News

Brazil Exempts Foreigners From Tax on Domestic Bonds

Published on September 30, 2009

President Luiz Inacio Lula da Silva scrapped the 15 percent tax on foreigners’ gains from federal government bond trading, bringing Brazil’s debt market tax regulations in line with other countries in the region including Mexico and Argentina. Chile also said today it plans to eliminate a 35 percent capital gains tax that some foreign investors have to pay on domestic bonds.

The move will help Brazil, the most indebted emerging- market country, sell bonds with longer maturities and lower interest rates by drumming up more demand from foreigners, said Nuno Camara, an economist at “Dresdner Kleinwort Wasserstein. Treasury Secretary Joaquim Levy said he expects foreigners’ holdings of lal bonds to double to $10 billion within a year.

“This will surely have positive implications,” Michael Discher-Remmlinger, who manages about $6 billion of emerging- market debt for Pacific Investment Management Co. in Munich, said in a telephone interview. Removing investment barriers “will lower costs to issue bonds for Brazilians as they get a broader investment base.”

Benchmark domestic bond yields fell today after the government published the measure in its official gazette. The yield on the fixed-rate government bond due in January 2007 dropped 3 basis points, or 0.03 percentage point, to 15.76 percent at 12:55 p.m. New York time, according to Banco Pactual. That’s the lowest yield on the bond since the government issued it a year ago.

Currency Rally

The yield has dropped 36 basis points this month as investors anticipated the bond tax measure and as they bet on interest-rate cuts by the central bank.

The currency also surged today as traders said the measure will bring more dollars into the country, undermining the central bank’s efforts to halt the real’s two-year rally. The real gained as much as 1 percent today to 2.1145 reais to the dollar, a five-year high. It has advanced 52 percent since May 2004, crimping profits at exporters and slowing economic growth.

“Dollars were already coming in without the tax break — just imagine it now,” said Carlos Alberto Abdalla, manager of foreign exchange trading at Corretora Souza Barros, Brazil’s No. 2 interbank foreign exchange brokerage.

Brazilians will keep paying the tax, the government said.

The government’s push the past three years to sell more fixed-rate local debt and less floating-rate local debt has led to a decline in its average domestic bond maturity, trimming it to 29 months as of January. Mexico’s average domestic bond maturity, by comparison, is 40 months. The U.S. average is 53 months.

‘Significant’

“We want to lengthen the debt and reduce the proportion of bonds linked to the benchmark interest rate,” Levy said at a news conference in Brasilia today. He said last month that more than 30 percent of Brazil’s domestic debt will mature this year.

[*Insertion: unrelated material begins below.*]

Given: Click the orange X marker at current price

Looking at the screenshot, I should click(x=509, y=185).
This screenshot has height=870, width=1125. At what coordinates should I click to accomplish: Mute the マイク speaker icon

The tax elimination will cut government revenue by about $100 million a year, Levy said. That drop in revenue will be more than offset by a decline in borrowing costs as more foreigners buy local debt, pushing down government bond yields, he said.

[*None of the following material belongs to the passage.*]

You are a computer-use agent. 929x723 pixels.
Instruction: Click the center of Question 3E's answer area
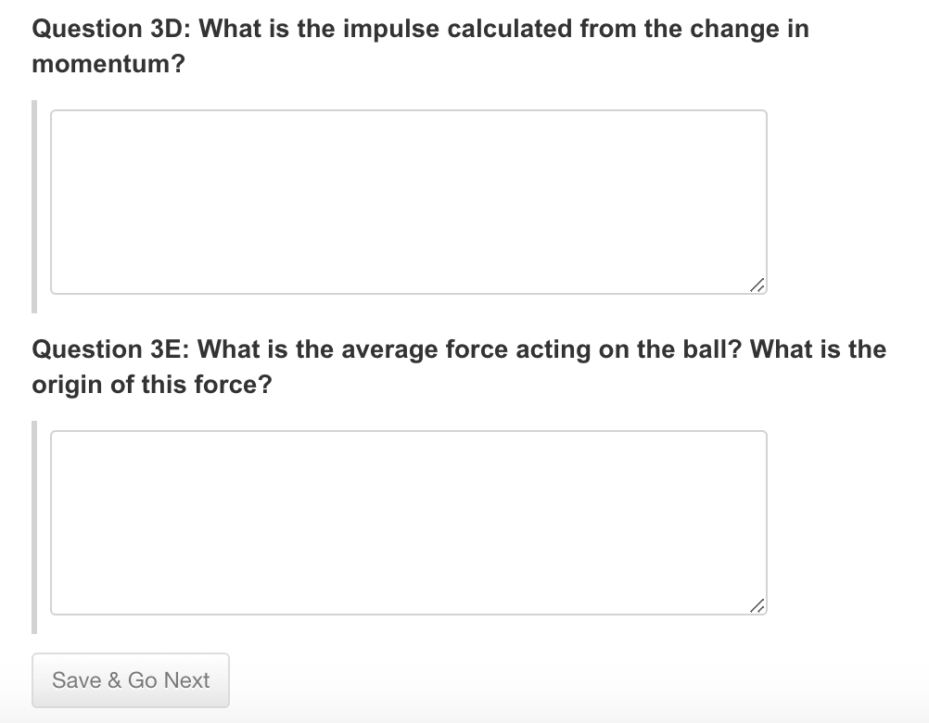point(408,521)
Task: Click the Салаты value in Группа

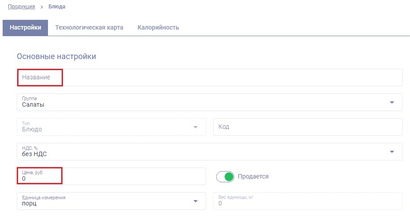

The savings in interest rates will be significant,” Levy said.

The tax elimination comes as slowing inflation and the rally in the real have already piqued foreign investors’ interest in Brazil’s local bond market, Camara said.

People trading in emerging markets are excited,” Camara said in a telephone interview from New York. This should reinforce the trend of appreciation we have seen in the currency and further improve Brazil’s debt profile.”

Brazil’s annual inflation rate declined to 5.7 percent in January from 7.4 percent a year earlier, paving the way for the central bank to cut interest rates. Policy makers have lowered the benchmark overnight rate 2.5 percentage points since September to a 14-month low of 17.25 percent, helping spark the rally in the local bond market.